Try searching Pete Mang ..Lotsoffish was his sellers name on Aquabid..
He created the Steel Nebula .
I had them years ago .They don't throw consistant color or patterns .The mosaic tail is the signature I believe ?
 

emeraldking

The blue nebula burst guppies don't have a real consistancy in passing through the same pattern on both genders. In order to have a more steady pattern, one needs to cull in every single generation. On a distance they look very similar but when you look closer there are differences.
I've seen several on shows in Holland and Germany.
 

12Cin12

Try searching Pete Mang ..Lotsoffish was his sellers name on Aquabid..
He created the Steel Nebula .
I had them years ago .They don't throw consistant color or patterns .The mosaic tail is the signature I believe ?
Thank you so much - this is very helpful!
 

12Cin12

The blue nebula burst guppies don't have a real consistancy in passing through the same pattern on both genders. In order to have a more steady pattern, one needs to cull in every single generation. On a distance they look very similar but when you look closer there are differences.
I've seen several on shows in Holland and Germany.
I chose this strain because the females are so pretty. Is this unique to blue nebula strain, or is this fairly common in other guile’s?

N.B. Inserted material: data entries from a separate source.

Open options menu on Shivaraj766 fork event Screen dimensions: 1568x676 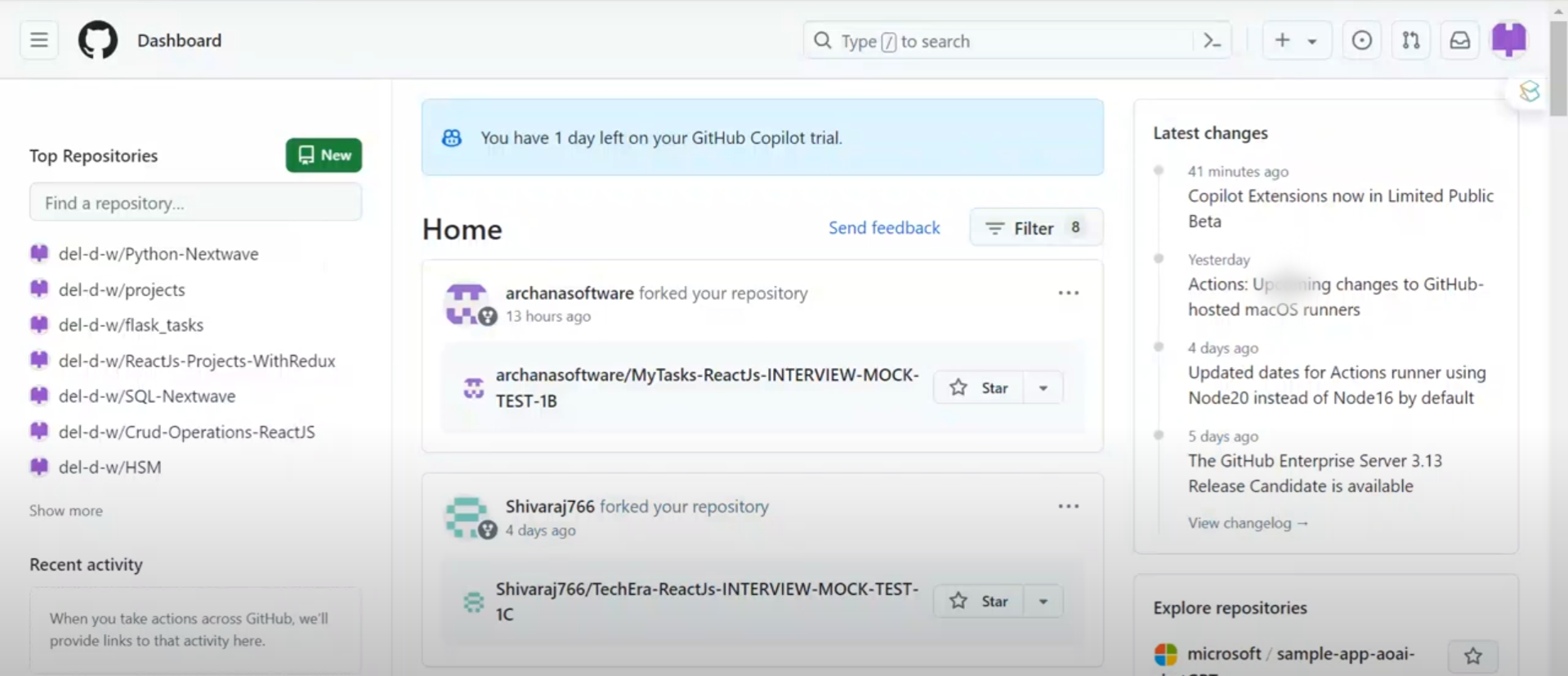tap(1068, 507)
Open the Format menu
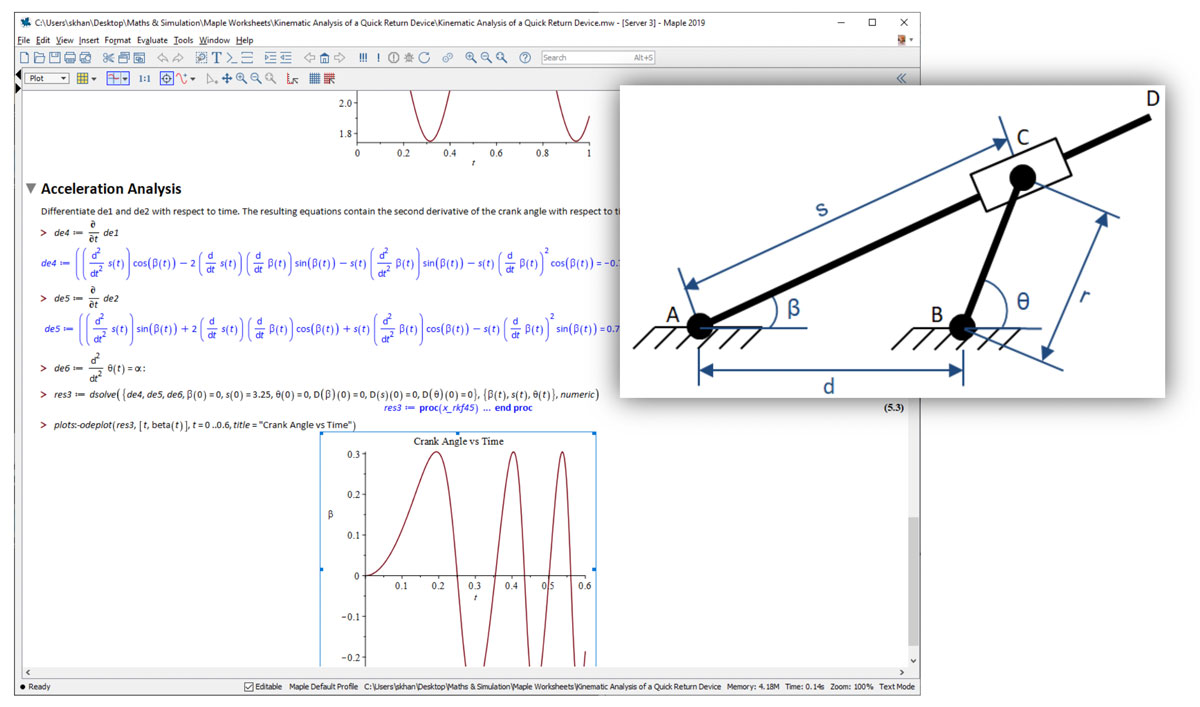1200x707 pixels. point(117,40)
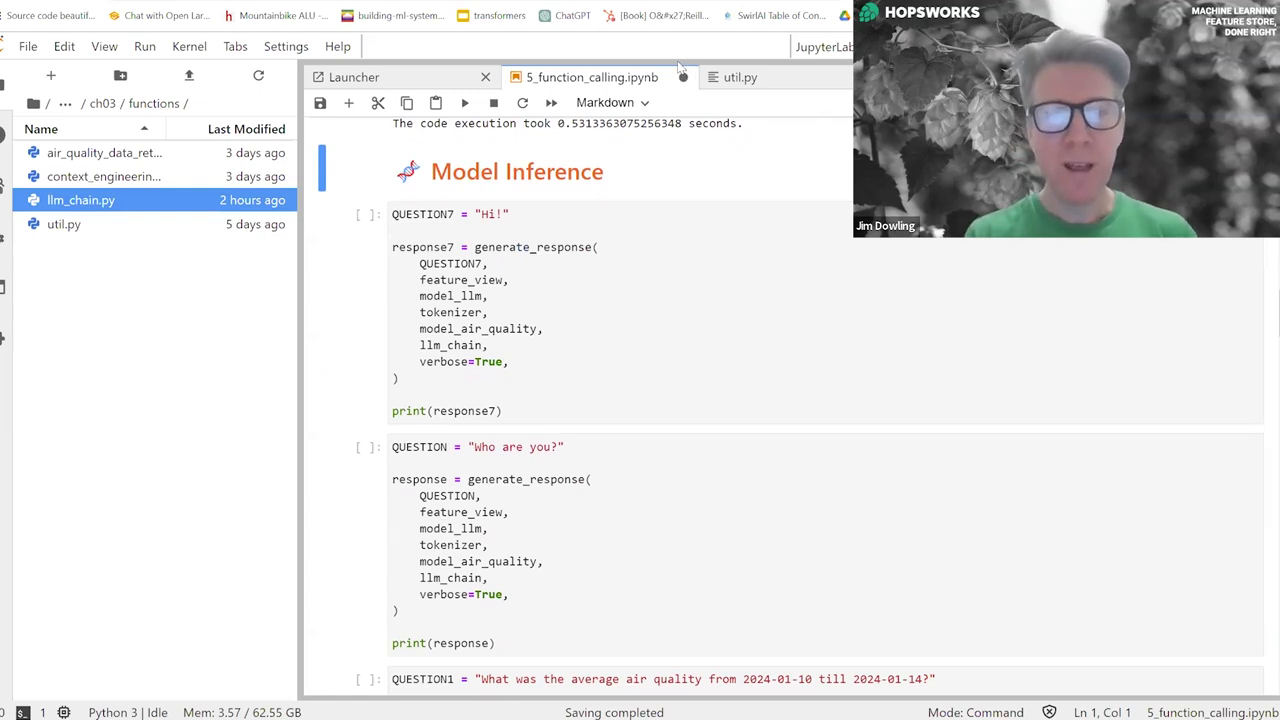Close the Launcher tab
Image resolution: width=1280 pixels, height=720 pixels.
(486, 77)
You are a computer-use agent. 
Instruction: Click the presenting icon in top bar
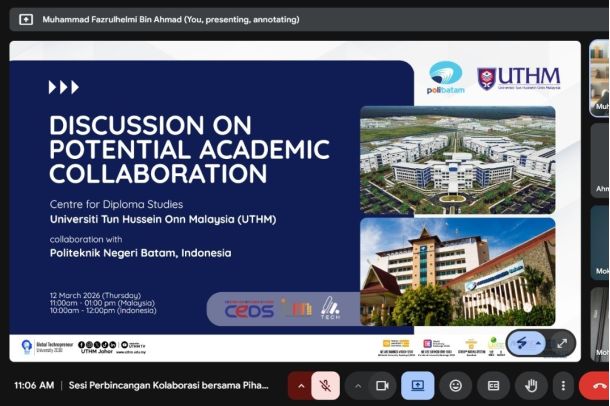click(x=25, y=19)
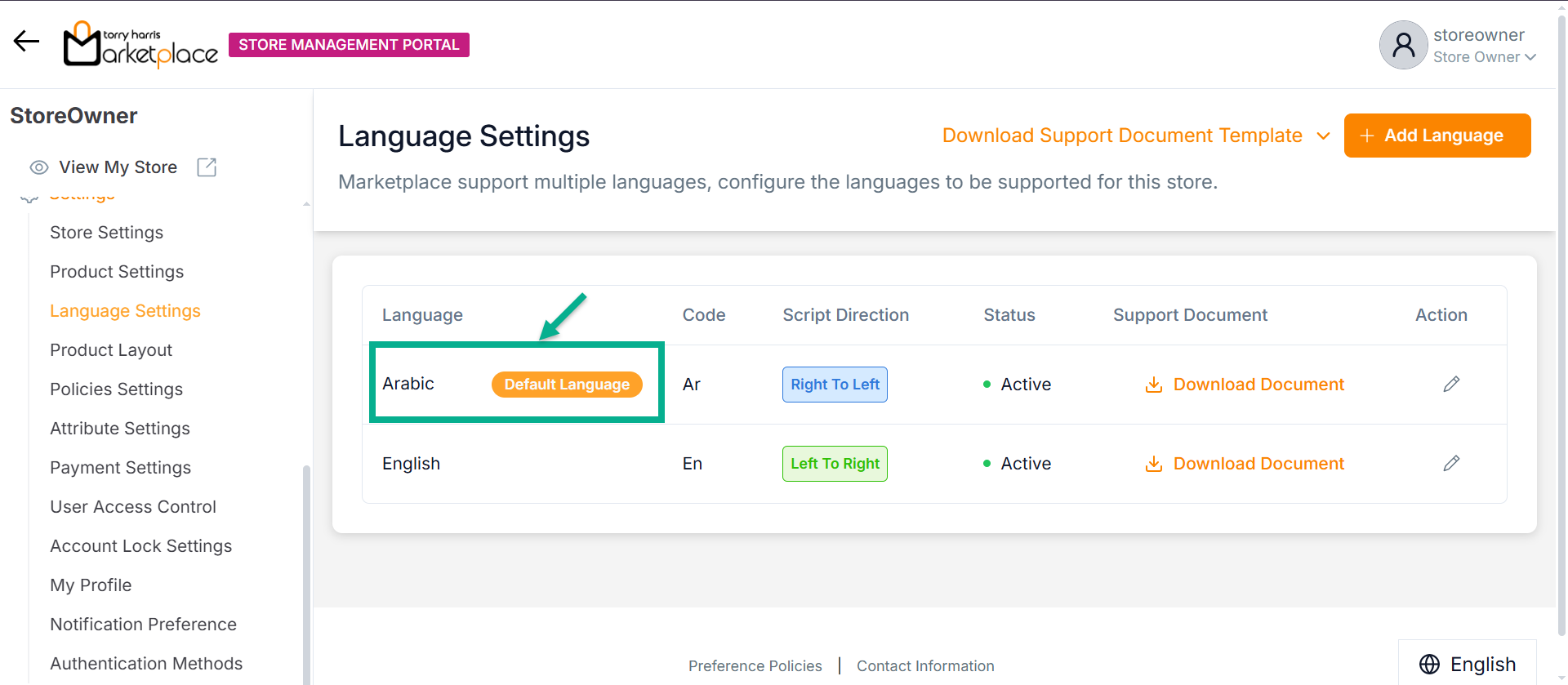The image size is (1568, 685).
Task: Download Document for Arabic language
Action: click(1245, 385)
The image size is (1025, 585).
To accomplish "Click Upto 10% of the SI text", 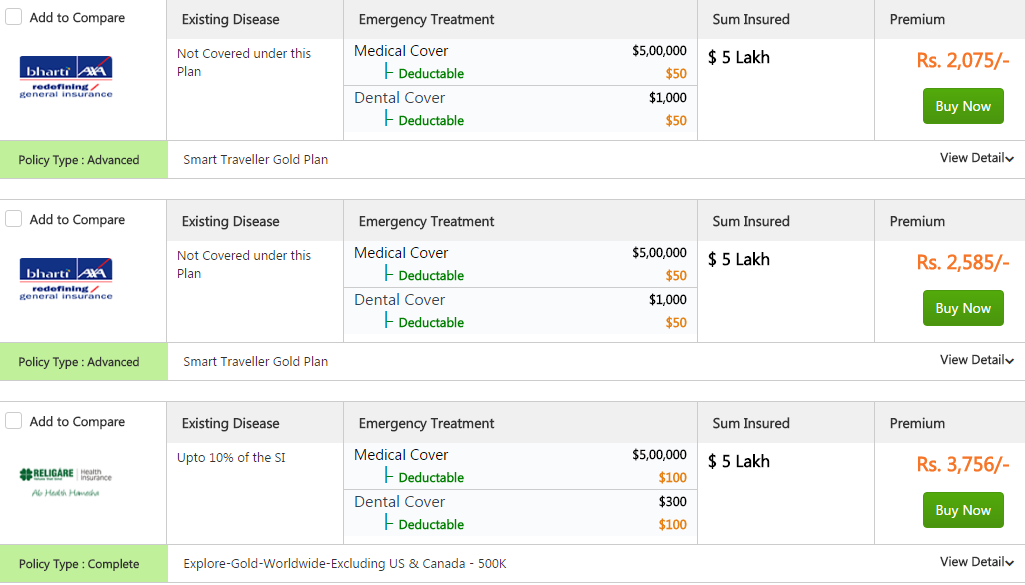I will (x=231, y=458).
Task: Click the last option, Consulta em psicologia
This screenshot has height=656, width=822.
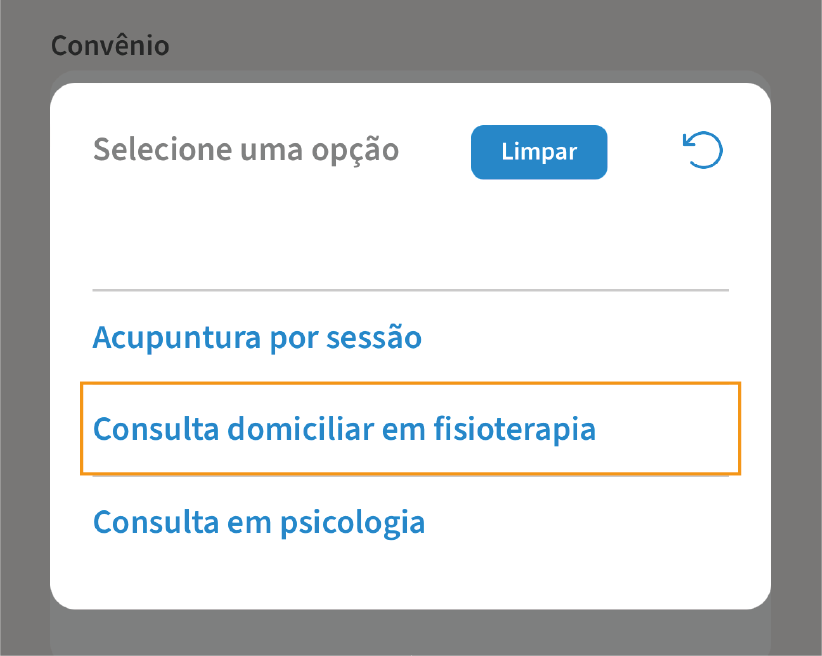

This is more important to me than pattern.
 

coralbandit

They will shoot different colors like red or blue and you need to choose to breed the color you prefer the most .
I believe they will fall back to red if not worked to specific color like blue .
 

12Cin12

They will shoot different colors like red or blue and you need to choose to breed the color you prefer the most .
I believe they will fall back to red if not worked to specific color like blue .
Ok! This is the info I need - AND explains the bit of orange in them. I posted a pic next to my tiny BR named Clyde. Sorry about the quality - guppies are fast!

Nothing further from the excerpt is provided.